Kendall McGaw Labs Sold to Investor Group
Boston-based Kendall Co. said Monday that it has completed the $200-million sale of Kendall McGaw Laboratories Inc. to an investor group headed by James M. Sweeney and that it has agreed to sell its pharmaceutical unit to a small San Diego firm for $15 million.
Sweeney, an entrepreneur who once worked for a predecessor company of Kendall McGaw Labs, said it was difficult to obtain the financing to acquire the company, which is based in Irvine and manufactures fluid, drug delivery and nutritional products. The company will be renamed McGaw Inc. Sweeney said he succeeded by convincing lenders of “the underlying strength of the company and the fact we are in a relatively recession-proof business of providing health-care products to individuals who get sick regardless of the economy.”
The debt financing, led by Wells Fargo Bank and Equitable Life, was provided by some of the nation’s most prominent lenders. In addition, Sweeney said, a cash investment in the project was made by him and by various investment institutions, among them two venture capital firms, Ventana Growth Funds and Enterprise Partners.
Plans call for the one piece of Kendall McGaw Labs that the Sweeney group did not buy--Kendall McGaw Pharmaceuticals of Irvine--to be sold to Gensia Pharmaceuticals of San Diego. Completion of the deal is contingent on financing’s being obtained, Gensia President David Hale said.
Gensia manufactures small-volume injectable pharmaceuticals used by acute-care hospitals. The company is currently developing drugs that acute-care hospitals would administer to victims of heart attacks and other illnesses to minimize the tissue damage that results from a lack of oxygen.
Kendall’s pharmaceutical unit has about 90 employees and will report a net loss on anticipated revenue of $3 million this year, Hale said.
Sweeney is the founder of Caremark Inc., a Newport Beach-based home health-care company that was sold to Baxter International in 1987 for $586 million.
Sweeney said his first priority at McGaw will be to infuse more zest and more accountability into the business culture of the company, which has 3,000 employees and annual sales of about $225 million.

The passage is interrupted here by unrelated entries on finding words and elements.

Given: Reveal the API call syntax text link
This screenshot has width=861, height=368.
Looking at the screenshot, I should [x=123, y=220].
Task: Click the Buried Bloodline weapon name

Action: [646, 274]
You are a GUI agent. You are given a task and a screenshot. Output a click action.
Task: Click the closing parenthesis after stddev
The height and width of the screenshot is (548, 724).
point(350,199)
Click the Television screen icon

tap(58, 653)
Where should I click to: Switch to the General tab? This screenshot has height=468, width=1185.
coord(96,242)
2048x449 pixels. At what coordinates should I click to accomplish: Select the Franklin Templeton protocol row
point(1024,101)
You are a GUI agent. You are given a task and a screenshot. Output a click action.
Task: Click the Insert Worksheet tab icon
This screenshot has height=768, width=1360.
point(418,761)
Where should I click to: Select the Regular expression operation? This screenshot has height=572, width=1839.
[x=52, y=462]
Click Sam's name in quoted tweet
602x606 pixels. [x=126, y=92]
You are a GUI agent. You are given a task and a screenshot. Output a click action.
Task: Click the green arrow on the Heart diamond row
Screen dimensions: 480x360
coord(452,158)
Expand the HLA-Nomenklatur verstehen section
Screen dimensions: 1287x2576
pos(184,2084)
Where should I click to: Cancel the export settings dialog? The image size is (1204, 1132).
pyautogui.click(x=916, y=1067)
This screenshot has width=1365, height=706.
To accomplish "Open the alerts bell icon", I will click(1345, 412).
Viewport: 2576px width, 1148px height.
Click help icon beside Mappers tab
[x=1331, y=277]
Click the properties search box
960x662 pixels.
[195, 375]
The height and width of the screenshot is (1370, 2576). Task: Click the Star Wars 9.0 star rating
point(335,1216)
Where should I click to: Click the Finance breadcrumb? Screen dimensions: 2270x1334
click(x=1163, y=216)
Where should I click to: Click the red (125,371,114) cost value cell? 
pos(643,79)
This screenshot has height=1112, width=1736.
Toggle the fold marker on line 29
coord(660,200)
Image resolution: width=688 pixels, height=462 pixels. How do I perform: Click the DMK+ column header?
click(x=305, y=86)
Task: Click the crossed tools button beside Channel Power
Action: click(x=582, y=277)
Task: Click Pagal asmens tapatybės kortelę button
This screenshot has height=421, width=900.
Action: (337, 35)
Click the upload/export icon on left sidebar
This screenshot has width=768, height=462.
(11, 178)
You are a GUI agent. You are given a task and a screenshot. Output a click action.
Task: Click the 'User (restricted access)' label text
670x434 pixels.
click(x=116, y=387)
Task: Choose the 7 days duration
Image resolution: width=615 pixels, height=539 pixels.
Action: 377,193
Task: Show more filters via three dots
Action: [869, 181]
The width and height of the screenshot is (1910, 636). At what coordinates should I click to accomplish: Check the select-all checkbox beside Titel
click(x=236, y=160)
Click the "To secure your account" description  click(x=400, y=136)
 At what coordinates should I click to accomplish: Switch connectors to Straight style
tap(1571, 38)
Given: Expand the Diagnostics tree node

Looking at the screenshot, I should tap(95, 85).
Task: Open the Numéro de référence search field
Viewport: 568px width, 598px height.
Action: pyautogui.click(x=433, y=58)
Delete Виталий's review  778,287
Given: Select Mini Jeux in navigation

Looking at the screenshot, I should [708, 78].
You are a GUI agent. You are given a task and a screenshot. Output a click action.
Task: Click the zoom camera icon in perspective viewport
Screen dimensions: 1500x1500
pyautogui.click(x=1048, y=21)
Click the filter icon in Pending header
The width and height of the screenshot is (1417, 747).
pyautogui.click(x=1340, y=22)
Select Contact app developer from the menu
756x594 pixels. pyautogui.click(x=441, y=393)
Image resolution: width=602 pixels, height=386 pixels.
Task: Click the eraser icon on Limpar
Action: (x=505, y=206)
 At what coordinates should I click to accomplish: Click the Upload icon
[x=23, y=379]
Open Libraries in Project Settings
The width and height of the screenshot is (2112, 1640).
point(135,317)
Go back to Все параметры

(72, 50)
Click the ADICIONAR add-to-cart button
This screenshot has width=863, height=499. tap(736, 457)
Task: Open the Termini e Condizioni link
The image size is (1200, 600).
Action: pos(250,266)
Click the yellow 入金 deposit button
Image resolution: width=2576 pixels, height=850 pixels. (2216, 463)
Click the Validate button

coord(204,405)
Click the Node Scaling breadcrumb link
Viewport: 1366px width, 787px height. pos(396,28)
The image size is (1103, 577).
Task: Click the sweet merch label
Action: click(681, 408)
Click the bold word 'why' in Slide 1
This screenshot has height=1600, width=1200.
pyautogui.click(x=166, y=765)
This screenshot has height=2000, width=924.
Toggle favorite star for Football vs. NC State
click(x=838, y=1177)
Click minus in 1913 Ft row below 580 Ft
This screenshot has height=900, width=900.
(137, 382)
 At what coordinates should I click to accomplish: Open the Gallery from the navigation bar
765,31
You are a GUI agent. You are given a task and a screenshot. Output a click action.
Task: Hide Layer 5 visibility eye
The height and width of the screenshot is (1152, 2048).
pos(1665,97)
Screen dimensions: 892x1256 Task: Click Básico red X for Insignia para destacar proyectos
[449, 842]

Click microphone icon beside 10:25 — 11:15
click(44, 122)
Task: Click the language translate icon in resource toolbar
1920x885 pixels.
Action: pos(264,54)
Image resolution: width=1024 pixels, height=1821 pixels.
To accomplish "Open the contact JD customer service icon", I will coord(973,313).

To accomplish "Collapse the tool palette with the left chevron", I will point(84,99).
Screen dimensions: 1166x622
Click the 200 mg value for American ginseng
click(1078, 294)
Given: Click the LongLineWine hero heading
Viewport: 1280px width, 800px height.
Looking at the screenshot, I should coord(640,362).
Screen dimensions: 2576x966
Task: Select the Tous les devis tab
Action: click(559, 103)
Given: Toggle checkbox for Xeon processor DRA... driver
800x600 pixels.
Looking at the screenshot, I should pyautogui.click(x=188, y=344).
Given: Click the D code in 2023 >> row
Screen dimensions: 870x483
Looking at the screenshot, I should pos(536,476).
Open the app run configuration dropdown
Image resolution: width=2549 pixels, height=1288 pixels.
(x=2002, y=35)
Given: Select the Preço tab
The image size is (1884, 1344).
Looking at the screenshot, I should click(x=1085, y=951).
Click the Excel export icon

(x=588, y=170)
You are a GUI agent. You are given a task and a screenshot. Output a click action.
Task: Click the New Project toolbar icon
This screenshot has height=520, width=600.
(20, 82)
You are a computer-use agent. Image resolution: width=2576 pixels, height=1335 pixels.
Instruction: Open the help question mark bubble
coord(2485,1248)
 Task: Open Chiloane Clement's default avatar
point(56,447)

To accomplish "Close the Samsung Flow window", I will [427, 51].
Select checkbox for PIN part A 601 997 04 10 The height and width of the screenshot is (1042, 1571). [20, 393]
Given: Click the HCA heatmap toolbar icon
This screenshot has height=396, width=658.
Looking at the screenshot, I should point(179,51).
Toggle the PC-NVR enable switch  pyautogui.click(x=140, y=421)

“I think one of the exciting challenges for me is helping McGaw become more of an entrepreneurial company,” Sweeney said. “This is the first time in four decades that this company is truly independent.”
The company was founded in 1933 and known as Don Baxter Laboratories, after the physician who started it. American Hospital Supply acquired it in 1950, and it was renamed McGaw Laboratories after the founder of the parent company. American Hospital was acquired by Baxter Laboratories in 1985. Baxter sold McGaw to Colgate Inc., and it was combined with the Kendall division. That division, including the McGaw unit, was spun off as the Kendall Co. in 1988.
In the past, Sweeney said, McGaw was partly insulated from the lessons of the marketplace because it could count on help from its corporate parents. As an independent company, he said, McGaw will find that “a good decision is more highly rewarded and a bad decision is more painful.”
Sweeney said he has selected an executive management team, whose members he is not ready to identify, that will formulate a new business strategy for the company by the end of the year.
A major objective, he said, will be to streamline the organization, to slice away bureaucracy that, he complained, “slows down the decision-making process and diffuses responsibility and accountability.”